# Dubai Media City Visa Process taking too long



## noms89 (Jul 13, 2015)

Hi all,

I signed a contract with a company in Dubai Media City and submitted document. As per their HR, my visa was applied on July 2th, 2015 and was processed on July 5th, 2015. But right now it has been 3 weeks my visa is still in immigration.

Is there any kind of delay nowadays in visa process in immigration ?
I am a confused and worried because of this. 

Any help here would be a great relief for me. Thanks !


----------



## The Rascal (Aug 6, 2014)

Ask PRO, ask DNRD, ask DMC?

Seems fairly obvious to me.


----------



## noms89 (Jul 13, 2015)

I already asked company every week and they are saying visa is in immigration. I am not asking for DNRD because i feel they would mind that. 
This is why i am asking here that is it happening only with me or are there others too experiencing this delay ...


----------



## The Rascal (Aug 6, 2014)

How would we know? You're clutching at straws, get down there before 7am one weekday on your way to the office and get the truth!

ETA, Which is basically what your PRO should be doing, but they're usually useless here.


----------



## Stevesolar (Dec 21, 2012)

noms89 said:


> I am not asking for DNRD because i feel they would mind that. ..


Hi,
I don't see why DNRD would mind you asking this question - it is their job to issue visas, they charge for the service and get paid for it!
If you ask them directly - you have the added advantage of finding out whether your new employer is being truthful.
It is very easy to use the excuse "visa stamping is with immigration" - people think that lets them the off the hook because you would be too afraid to ask them!
I view this excuse the same way as "your cheque is in the post" 
or "your taxi is on its way" 
or "your dry cleaning will be ready tomorrow" 
or "our driver will be able to find your villa from the detailed map that you gave and he will not phone you four times, when he gets lost"
Cheers
Steve


----------



## noms89 (Jul 13, 2015)

*You are 100% right*



Stevesolar said:


> Hi,
> I don't see why DNRD would mind you asking this question - it is their job to issue visas, they charge for the service and get paid for it!
> If you ask them directly - you have the added advantage of finding out whether your new employer is being truthful.
> It is very easy to use the excuse "visa stamping is with immigration" - people think that lets them the off the hook because you would be too afraid to ask them!
> ...


Hey ,

Really appreciate your help buddy. Now i am going to email DNRD and ask them directly about the delay.


----------



## The Rascal (Aug 6, 2014)

noms89 said:


> Hey ,
> 
> Really appreciate your help buddy. Now i am going to email DNRD and ask them directly about the delay.
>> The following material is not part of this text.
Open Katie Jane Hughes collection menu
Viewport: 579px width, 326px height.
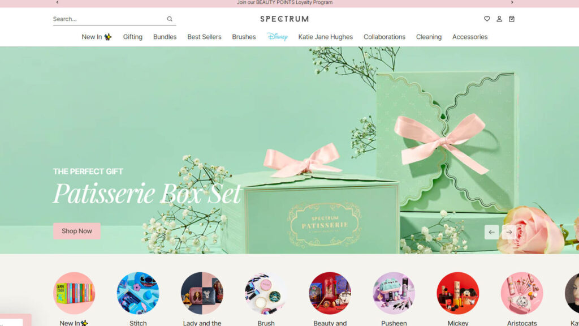[325, 37]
Don't email them, go physically tomorrow morning before work! You really think they'll respond to an email?


----------



## noms89 (Jul 13, 2015)

*This is not possible*



noms89 said:


> Hey ,
> 
> Really appreciate your help buddy. Now i am going to email DNRD and ask them directly about the delay.


Actually this is not possible because right now i am in Pakistan. I am waiting for employment visa from my company to join them.


----------



## Stevesolar (Dec 21, 2012)

noms89 said:


> Actually this is not possible because right now i am in Pakistan. I am waiting for employment visa from my company to join them.


Hi,
Even more reason to suspect the validity of the answers you have been given.
In their defense, and as you know - we recently had the Eid holidays and many government departments will have been closed and will have more staff on leave, this time of the year.
Cheers
Steve


----------



## noms89 (Jul 13, 2015)

Stevesolar said:


> Hi,
> Even more reason to suspect the validity of the answers you have been given.
> In their defense, and as you know - we recently had the Eid holidays and many government departments will have been closed and will have more staff on leave, this time of the year.
> Cheers
> Steve


But now its been a week holidays are over. All must be back to office now and working full time. I was also reading different forums that freezone visa just take max 5 days for normal processing. I dont know what they are upto...


----------



## rsinner (Feb 3, 2009)

noms89 said:


> All must be back to office now and working full time.


Actually a lot of Emiratis (who make up a lot of DNRD employees) travel after Eid - in our office probably 50% are away at the moment.

Not to suggest that this is the sole reason why your visa is delayed.


----------